What is required
Rewrite every line of the records below with "screenshot" changed to "screen capture" and nothing else altered, leaving the pictures out.

Extracted information
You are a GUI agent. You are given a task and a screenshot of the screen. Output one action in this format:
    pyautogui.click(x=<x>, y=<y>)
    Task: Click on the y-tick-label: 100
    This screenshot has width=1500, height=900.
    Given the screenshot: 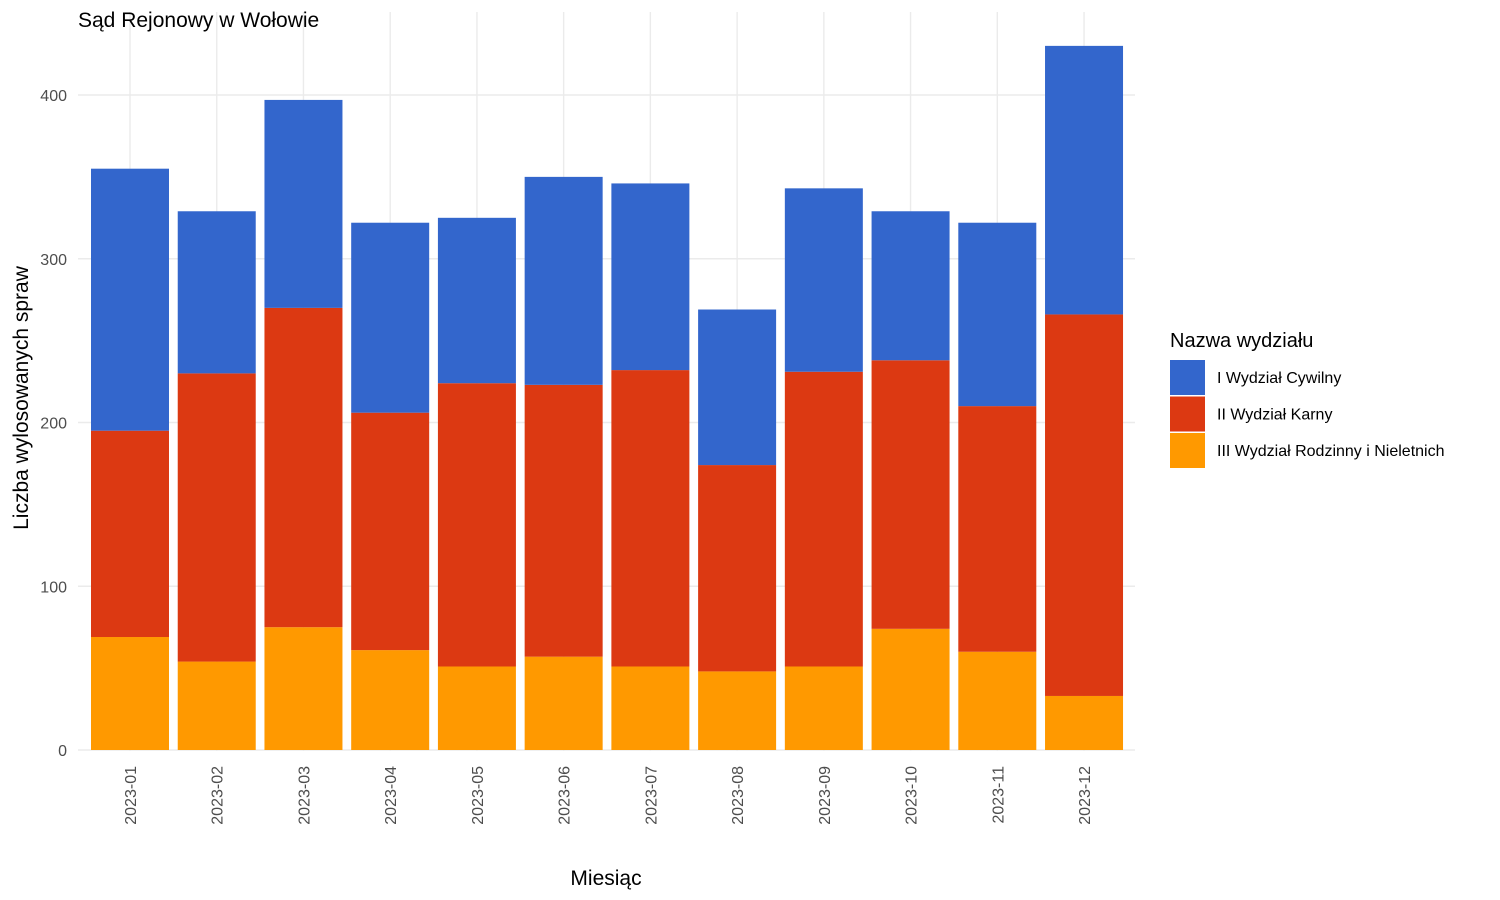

Your solution
You are a GUI agent. You are given a task and a screen capture of the screen. Output one action in this format:
    pyautogui.click(x=<x>, y=<y>)
    Task: Click on the y-tick-label: 100
    This screen capture has width=1500, height=900.
    Given the screen capture: 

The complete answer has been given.